Je vous réponds que sont coupables les raccourcis qui prêtent à confusion. Parler de l’origine archaïque de la valeur sans plus de précision, c’était une erreur de ma part. En effet, en tant que telle la notion de valeur n’apparaît que dans les Temps modernes, avec l’advenue de la subjectivité de l’ego cogitans. Et c’est bien ce que dit Heidegger au §21 de Être et temps quand il interprète l’ontologie cartésienne du monde. Mais s’il s’agit là d’un «raccourci», c’est que, comme le montre l’Introduction à la métaphysique («La limitation de l’être»), dès l’époque de Platon la scission de l’être et du devoir et le primat de to Agathon préparent l’émergence de la valeur. Et si Heidegger précise bien dans ce dernier ouvrage qu’il ne faut pas céder à la tentation de comprendre les idées platoniciennes comme des valeurs, ou l’être de l’étant à partir de ce qui vaut (car l’expression « rappelle encore trop ce qui vaut pour un sujet »), il écrit néanmoins que la scission entre l’être et le devoir trouve son achèvement chez Kant et que (pour faire court, une fois encore, inévitablement, désolé) c’est avec la prééminence de la détermination physico-mathématique de l’étant, et le développement des sciences historiques et économiques, que le devoir en vient à se fonder sur la valeur.

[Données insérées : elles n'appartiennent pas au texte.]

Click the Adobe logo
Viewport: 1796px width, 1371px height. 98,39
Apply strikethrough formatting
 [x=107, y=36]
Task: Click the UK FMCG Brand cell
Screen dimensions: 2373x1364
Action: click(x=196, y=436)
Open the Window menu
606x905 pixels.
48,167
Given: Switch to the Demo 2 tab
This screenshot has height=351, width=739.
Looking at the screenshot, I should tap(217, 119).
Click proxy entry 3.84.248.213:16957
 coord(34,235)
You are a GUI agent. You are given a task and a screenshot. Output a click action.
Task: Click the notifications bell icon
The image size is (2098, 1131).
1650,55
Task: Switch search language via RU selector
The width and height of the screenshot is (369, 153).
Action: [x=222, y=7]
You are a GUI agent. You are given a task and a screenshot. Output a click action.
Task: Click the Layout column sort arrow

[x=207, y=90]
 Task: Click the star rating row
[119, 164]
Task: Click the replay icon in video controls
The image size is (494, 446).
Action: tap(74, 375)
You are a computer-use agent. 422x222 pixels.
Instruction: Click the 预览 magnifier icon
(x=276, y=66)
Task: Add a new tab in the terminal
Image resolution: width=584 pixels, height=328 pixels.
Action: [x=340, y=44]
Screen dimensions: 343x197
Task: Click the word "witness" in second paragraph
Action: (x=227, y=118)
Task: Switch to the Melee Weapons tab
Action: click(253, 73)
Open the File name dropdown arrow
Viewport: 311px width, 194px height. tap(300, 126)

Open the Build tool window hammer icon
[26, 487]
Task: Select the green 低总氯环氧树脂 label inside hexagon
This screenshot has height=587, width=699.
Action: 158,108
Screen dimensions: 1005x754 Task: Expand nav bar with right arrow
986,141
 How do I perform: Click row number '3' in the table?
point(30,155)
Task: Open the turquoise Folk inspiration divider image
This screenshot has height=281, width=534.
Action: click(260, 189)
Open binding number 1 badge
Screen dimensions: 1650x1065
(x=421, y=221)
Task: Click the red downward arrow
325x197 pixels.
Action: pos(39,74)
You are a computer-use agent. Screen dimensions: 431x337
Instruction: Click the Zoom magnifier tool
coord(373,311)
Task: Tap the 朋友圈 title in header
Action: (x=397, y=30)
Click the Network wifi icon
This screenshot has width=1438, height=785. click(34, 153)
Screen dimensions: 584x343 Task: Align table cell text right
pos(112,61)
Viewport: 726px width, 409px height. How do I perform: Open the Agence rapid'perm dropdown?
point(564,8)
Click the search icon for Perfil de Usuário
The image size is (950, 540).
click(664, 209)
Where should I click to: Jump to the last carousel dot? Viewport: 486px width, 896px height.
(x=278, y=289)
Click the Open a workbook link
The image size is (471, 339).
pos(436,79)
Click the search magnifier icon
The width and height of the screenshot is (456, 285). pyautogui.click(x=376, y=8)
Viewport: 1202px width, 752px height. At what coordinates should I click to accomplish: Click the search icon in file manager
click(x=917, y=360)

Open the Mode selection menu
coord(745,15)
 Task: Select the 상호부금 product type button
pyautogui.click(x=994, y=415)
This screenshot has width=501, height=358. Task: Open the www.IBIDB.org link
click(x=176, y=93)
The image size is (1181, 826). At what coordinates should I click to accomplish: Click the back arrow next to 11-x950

Ce qui nous permet de comprendre que le Gestell, qui porte en lui la possibilité historiale de son retournement en Ereignis, puise bien son origine première dans l’«exposition» de l’être comme idéa, c’est-à-dire aussi bien dans la perte du sens ou de la vérité de l’être comme phusis, laquelle perte, selon nous, va de pair avec le commencement de la (re)production (même si, oui, celle-ci ne revêt pas d'abord une forme de manifestation unique ni ne répond à une seule dénomination et n’acquiert son sens de travail ou n’en prend le nom que tardivement, à la fin du moyen âge).

Libérer le travail de la production, préparer la pro-duction, ou se libérer de la valeur, de la plus-value, de l’over-plus – autant d’expression qui disent l’illimitation essentielle de la production – c’est tout un.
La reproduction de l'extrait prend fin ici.